DATA:
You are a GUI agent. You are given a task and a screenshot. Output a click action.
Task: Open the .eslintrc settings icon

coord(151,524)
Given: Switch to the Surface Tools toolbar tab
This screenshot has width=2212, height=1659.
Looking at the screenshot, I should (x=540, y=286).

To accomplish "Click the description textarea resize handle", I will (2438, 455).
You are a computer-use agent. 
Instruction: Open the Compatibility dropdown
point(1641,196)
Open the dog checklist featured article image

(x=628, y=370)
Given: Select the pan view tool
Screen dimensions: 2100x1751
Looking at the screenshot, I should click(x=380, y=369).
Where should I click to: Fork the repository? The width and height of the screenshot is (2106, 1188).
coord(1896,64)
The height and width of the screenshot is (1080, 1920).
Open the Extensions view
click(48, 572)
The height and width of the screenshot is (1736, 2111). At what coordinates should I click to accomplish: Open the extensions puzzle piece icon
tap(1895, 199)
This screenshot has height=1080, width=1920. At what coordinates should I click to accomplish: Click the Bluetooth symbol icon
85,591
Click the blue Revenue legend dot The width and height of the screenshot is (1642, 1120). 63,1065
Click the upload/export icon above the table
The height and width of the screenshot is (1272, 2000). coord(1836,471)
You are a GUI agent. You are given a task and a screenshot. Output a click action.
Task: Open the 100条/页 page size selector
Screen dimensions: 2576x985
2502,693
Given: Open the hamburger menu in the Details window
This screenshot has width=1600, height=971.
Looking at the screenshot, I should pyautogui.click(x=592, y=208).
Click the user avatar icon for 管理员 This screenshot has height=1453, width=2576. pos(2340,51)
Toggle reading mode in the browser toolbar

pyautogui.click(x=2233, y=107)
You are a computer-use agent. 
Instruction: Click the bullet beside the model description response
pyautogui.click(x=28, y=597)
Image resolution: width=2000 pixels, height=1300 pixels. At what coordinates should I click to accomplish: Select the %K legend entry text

WORK TO COMPLETE:
From the records above, copy out the line with "The height and width of the screenshot is (1736, 2111).", the line with "Task: Open the 100条/页 page size selector", and every line between them, word for word.

WRITTEN SOLUTION:
The height and width of the screenshot is (1736, 2111). At what coordinates should I click to accomplish: Open the extensions puzzle piece icon
tap(1895, 199)
This screenshot has height=1080, width=1920. At what coordinates should I click to accomplish: Click the Bluetooth symbol icon
85,591
Click the blue Revenue legend dot The width and height of the screenshot is (1642, 1120). 63,1065
Click the upload/export icon above the table
The height and width of the screenshot is (1272, 2000). coord(1836,471)
You are a GUI agent. You are given a task and a screenshot. Output a click action.
Task: Open the 100条/页 page size selector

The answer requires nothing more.